Metadata-Version: 2.1
Name: storm-tuner
Version: 0.0.4
Summary: neural network hyperparameter tuner
Home-page: https://github.com/ben-arnao/StoRM
Author: Ben Arnao
Author-email: arnaoben@gmail.com
License: UNKNOWN
Project-URL: Bug Tracker, https://github.com/ben-arnao/StoRM/issues
Description: # StoRM (Stochastic Random Mutator)
        A hyperparameter tuner for high-dimensional, categorically-parametered, intractable optimization problems (Ex. Neural Network)
        
        # Motivations of this tuner
        
        Neural network hyper parameter optimization is an especially challenging task due to a few reasons:
        
        1) Parameters are highly codependent.

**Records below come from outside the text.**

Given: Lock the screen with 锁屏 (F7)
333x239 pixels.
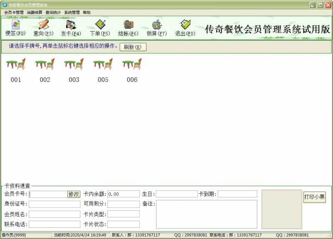Looking at the screenshot, I should click(157, 27).
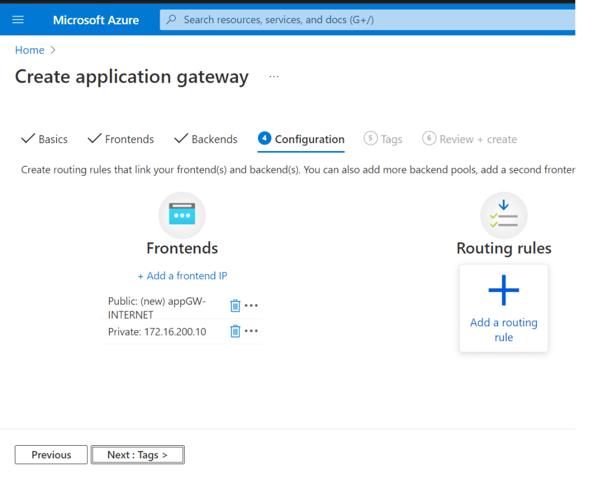The image size is (608, 479).
Task: Click the Previous button
Action: [x=51, y=455]
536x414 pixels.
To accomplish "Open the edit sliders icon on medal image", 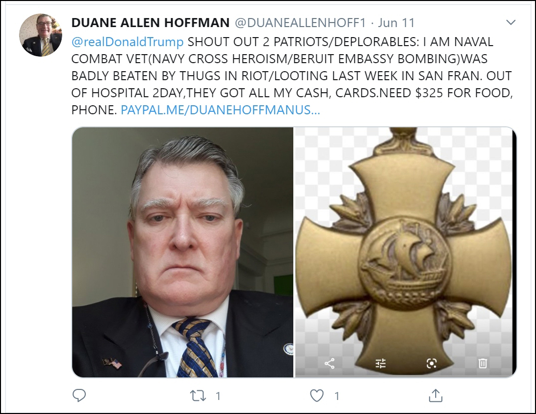I will (381, 363).
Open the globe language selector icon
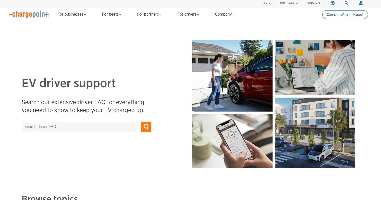Viewport: 381px width, 200px height. coord(333,3)
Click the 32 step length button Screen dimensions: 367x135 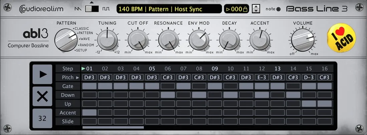pos(42,118)
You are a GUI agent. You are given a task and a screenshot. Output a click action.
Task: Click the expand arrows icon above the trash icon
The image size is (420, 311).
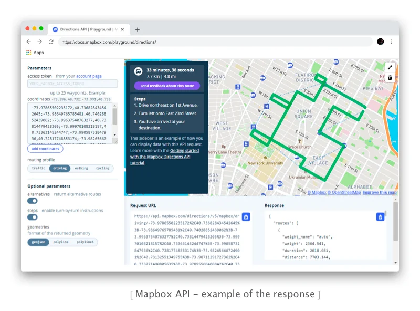click(x=389, y=67)
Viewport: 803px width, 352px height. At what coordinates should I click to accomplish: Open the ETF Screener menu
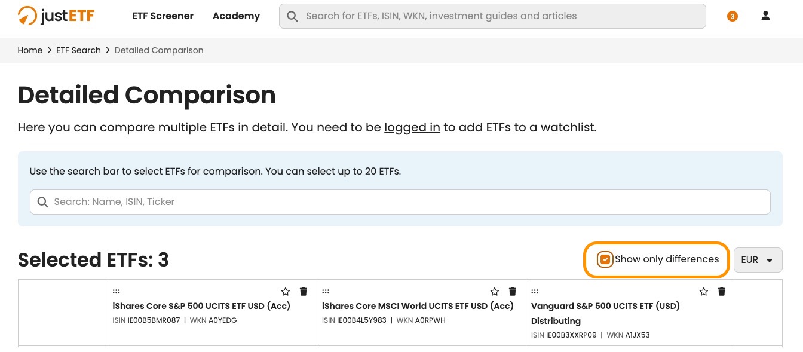click(163, 16)
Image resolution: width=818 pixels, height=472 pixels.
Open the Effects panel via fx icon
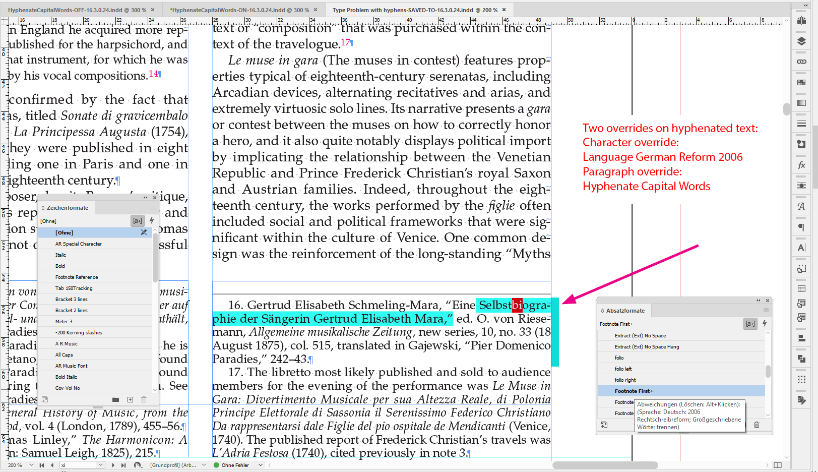tap(801, 166)
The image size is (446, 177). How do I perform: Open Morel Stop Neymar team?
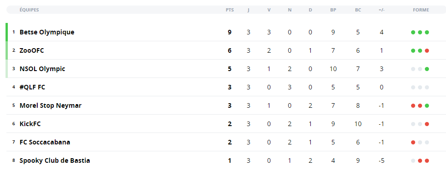50,105
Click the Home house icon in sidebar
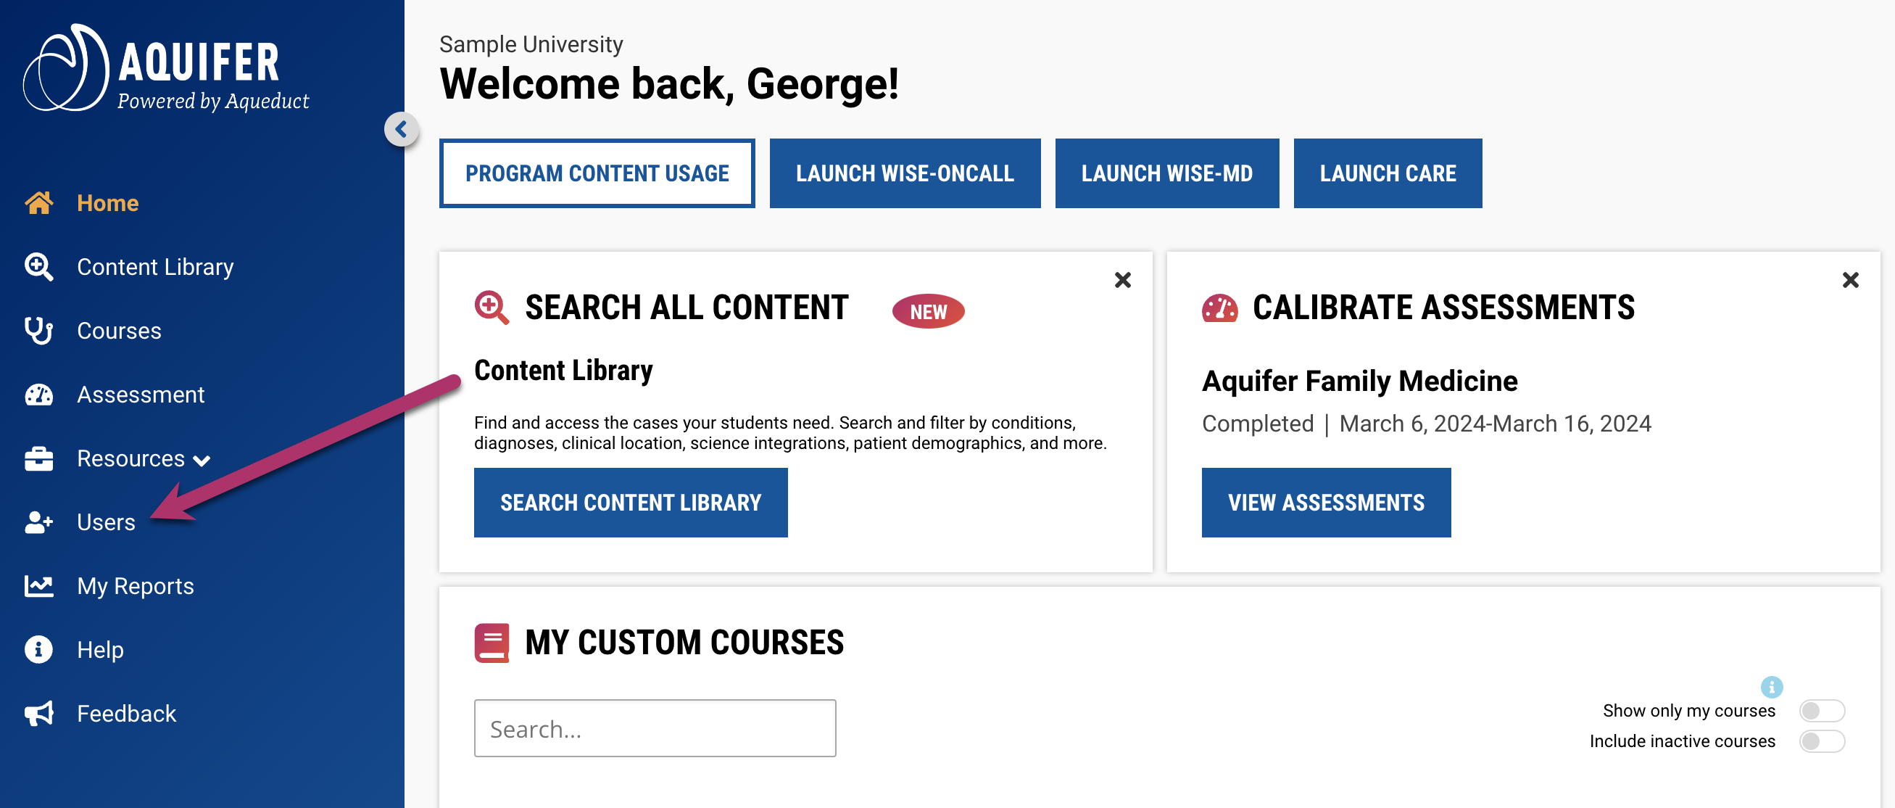 [x=39, y=202]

Adjusting a single parameter may not be enough to get over a saddle point, you will likely have to adjust many parameters simultaneously to escape local minima.
        
        2) The search space can be highly non-convex and intractable, with many categorical, discrete-valued, conditional, and nested parameters. This sort of parameter makes it very difficult to generate any sort of quantitative probability model.
        
        3) One might encounter a scenario where tuning a parameter will have very poor or very good results depending on what parameters are tuned with it, so attempting to model which parameters are more likely to be better will require a lot of trials to overcome this level of variance/noise. Even then, the best parameter value on average will not always be the best parameter value overall.
        
        4) For high-end performance where local minima is not good enough and we want both a granular and board search, or for domains where there has not been extensive research and a general understanding on what types of choices work better than others, the dimensionality of the search space can get very large such that Bayesian Optimization-related methods are not very effective.
        
        Recent research has discussed there is not a lot of reproducible evidence that show any of today's state of the art techniques significantly beat a plain old random search with some form of early stopping- https://arxiv.org/pdf/1902.07638.pdf
        
        # How does this tuner attempt to solve these issues?
        
        All of the issues mentioned above make it very difficult if not impossible to do any sort of intelligently guided search for NN architecture/training hyperparameters. That is why this tuner opts against attempting to build some sort surrogate function or gradient-based method to model the probability of the search space, and instead aims for something simpler and hopefully more robust to the problems we're facing. The user shouldn't expect a magic algorithm that takes the least amount of steps possible to reach global minima, but they should be able to expect something that beats brute force/random search for almost all use cases by a considerable amount, which is really what NN tuning needs at this stage.
        
        The StoRM tuner can be thought of inuitively as a combination of a grid search combined with random search, where the "distance" between the current best configuration and the next evaluation candidate, is probability based. We randomly mutate the current best configuration along different axes (and sometimes even multiple times along the same axis). The number of mutations made for the next evaluation candidate, is based on a user-defined probability.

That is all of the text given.